British photographer JAMES HILL explains what compelled him to photograph the Soviet veterans who fought against fascism in WWII

OVER four years, award-winning photographer and photojournalist James Hill used to set up a makeshift studio in Moscow’s Gorky Park on Victory Day. There he painstakingly photographed over 500 veterans taking part in the parades.

Now 15 of those images are on display in London’s Pushkin House in an exhibition by the Pulitzer prizewinner which marks the end of the second world war. The photographs were collected in the British Council-financed book Victory Day, which won the Book of the Year prize at the Moscow International Book Fair and 10 of the portraits are now in the State Pushkin Museum of Fine Arts in Moscow. 

“In 2006 I decided to go to Gorky Park to photograph female veterans of WWII,” says Hill. “The war saw the greatest mobilisation of women in military history and their role seemed to me both ignored and more fascinating than that of their male comrades. 

“Yet as these nurses, radio operators, ack-ack gunners and even one sniper stood in my field studio I felt a pang of remorse, seeing the medal- bedecked sailors and soldiers walking past.” 

He returned for the next three years until he had photographed more than 500 veterans.

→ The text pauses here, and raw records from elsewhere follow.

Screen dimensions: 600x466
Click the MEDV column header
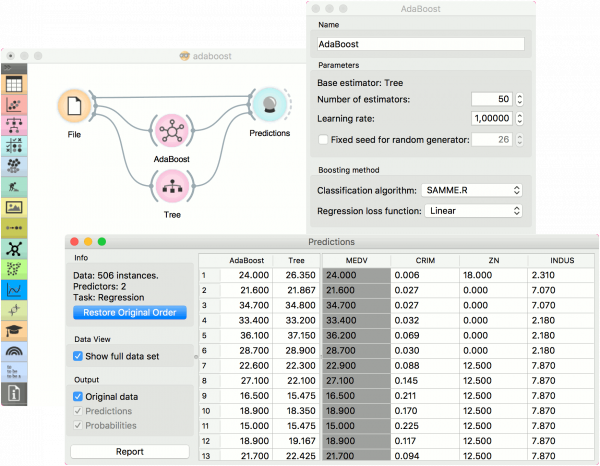pos(355,260)
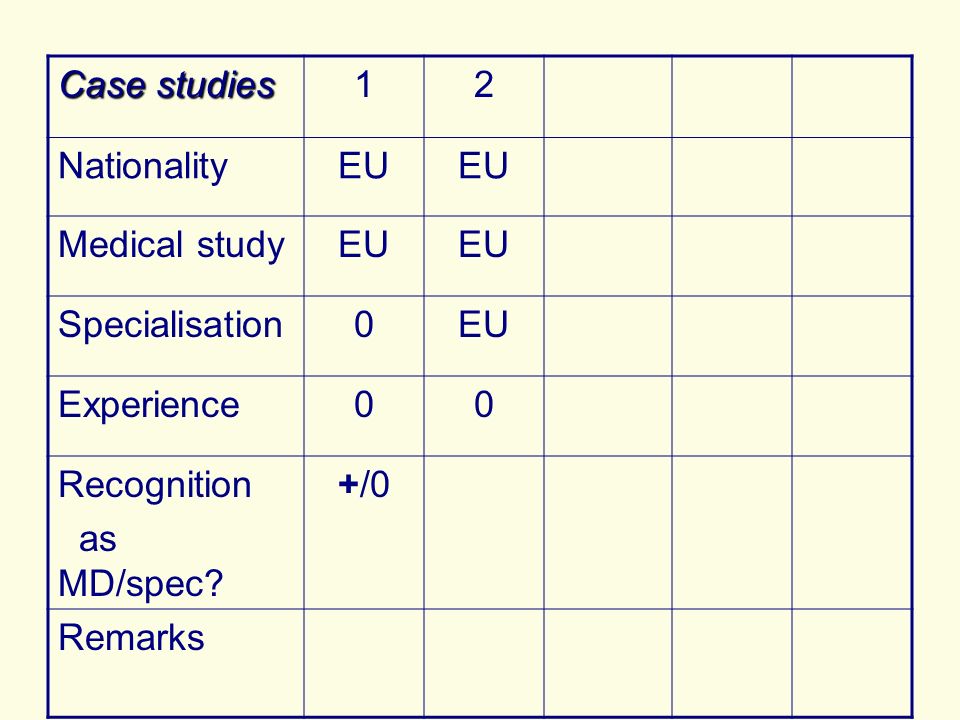Screen dimensions: 960x720
Task: Select Medical study EU cell for case 2
Action: pos(484,256)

Having watched these men and women for many years and seen their photographs in books and magazines, Hill was “fascinated by their pathos.” But, he recalls, there was something missing.

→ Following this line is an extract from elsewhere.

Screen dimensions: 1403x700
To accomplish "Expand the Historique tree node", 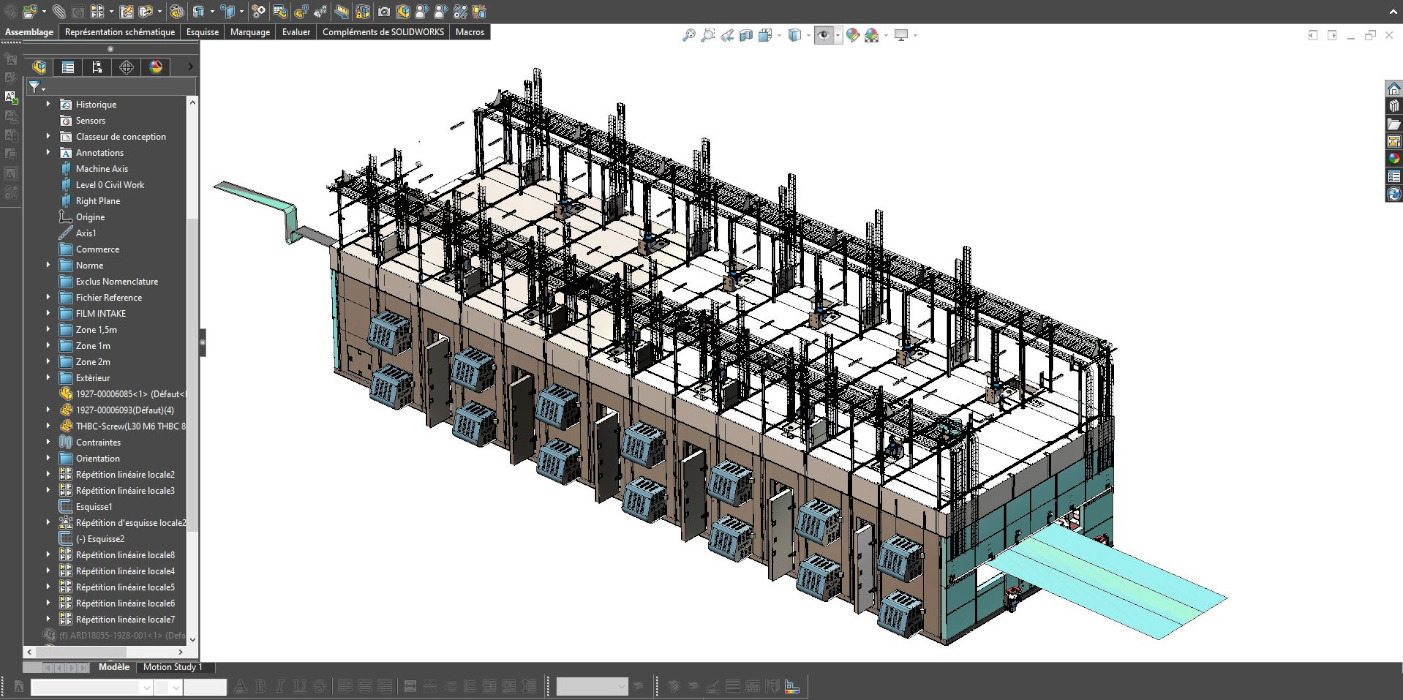I will (x=48, y=104).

“Somehow the images seemed too melodramatic,” he explains, “as if they were portrayed as icons rather than people. “I wished to show them as they were — ordinary men and women, united by a just cause, like others who fought against nazi Germany and had ventured through the emotional and physical extremes of vicious conflict.

“As these veterans posed in front of me I watched their battle with age and, like anyone who has gone to war, the fight with those memories as well. “They stood proudly, sadly, joyously, their faces showing the bitter-sweet emotions of that day as they rejoiced in the memory of victory but also remembered those friends lost along the way. 

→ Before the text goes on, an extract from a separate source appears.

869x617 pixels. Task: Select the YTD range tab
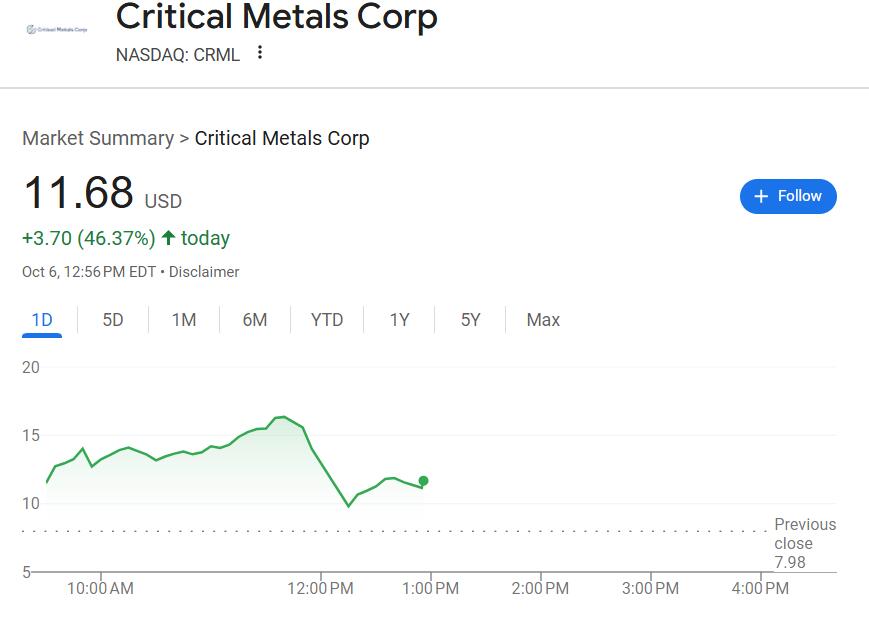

“If May 9 marks a national celebration of the defeat of nazi Germany, on a personal level it offers something far more complicated. 

“Though they reunite in Gorky Park for a festive lunch with songs, dances — and, naturally, a little vodka — the day invariably ends with tears.” Though it’s 70 years since the end of the war and only the very last of that generation are still alive, Hill is in no doubt as to why his work merits a wide audience. “Many of these men and women have already passed away since I photographed them,” he says. “But their faces remain to tell us of their sacrifices and the gratitude that we owe them.”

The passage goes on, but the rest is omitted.